Start of Extract to read

Let's see whether or not high-end speaker cables make a difference for your equipment.
By

Published onJanuary 4, 2023

We often harp on the fact that nobody needs audiophile-grade… anything around these parts, but where we make our name is proving it. Today, we’re going to try to prove one way or another whether or not high-end cables make a difference for your equipment.

Editor’s note: This article was updated on January 4, 2023 to clarify language, and add FAQ.

The myth: cables matter

1More Triple-Driver Over-Ear review: The three headphones jacks on the 1.35-meter long cable.
There’s a reason the normal cable designs haven’t changed in the better part of a century.

If you’ve ever shopped at a commission-based big box retailer, you’ve probably had someone try to upsell you on expensive cables, gold-plated interconnects, or even specialty power cables. The notion they’re trying to sell is that spending more on a premium component will somehow improve the performance on your stereo setup by adding a more “valuable” part.

In several review sites, you'll see many people swearing up and down that different cables will improve or alter your listening experience somehow, but this isn't strictly true.

In several review sites, you’ll see many people swearing up and down that different cables will improve or alter your listening experience somehow, but this isn’t strictly true. While it’s possible that some cables will alter the sound in minor ways (usually due to cable length), that’s not a good thing: it means that the cable is falling short somewhere. By the design of all modern audio equipment, your cables should not affect your signal… assuming you have the proper connectors, gauge, etc.

The hypothesis

Cables of even low quality should sound little different than expensive ones, so long as the cable can satisfy the requirements of the system using it. If this hypothesis is true, then even a wire coat hanger—made of some of the crappiest-quality metals for carrying a signal (steel, zinc)—should be able to carry a reasonably clean signal. This should be true for two reasons:

  1. Wire that’s thick enough can satisfy the power requirements of the components (impedance issues)

End of Extract to read

**Tasks to carry out**
[1] From the article on speaker cables, translate this sentence into Spanish: "There’s a reason the normal cable designs haven’t changed in the better part of a century."
[2] Switch "Harriet" to "Margaret" in the rows, starting at the line that contains "You are a computer-use agent. 292x141 pixels." and continuing through the last row, then give only those lines with nothing else altered. Leave out the pictures.
The article and the rows are unrelated material.

Start of Records shown

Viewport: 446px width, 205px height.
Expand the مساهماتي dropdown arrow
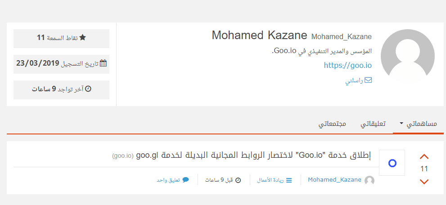pyautogui.click(x=401, y=123)
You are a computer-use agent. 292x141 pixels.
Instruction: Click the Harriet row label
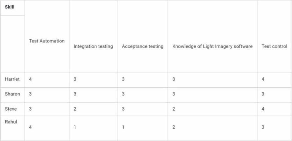[x=12, y=79]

End of Records shown

**Complete answers**
[1] Hay una razón por la que los diseños normales de cables no han cambiado en buena parte de un siglo.

[2]
You are a computer-use agent. 292x141 pixels.
Instruction: Click the Margaret row label
[x=12, y=79]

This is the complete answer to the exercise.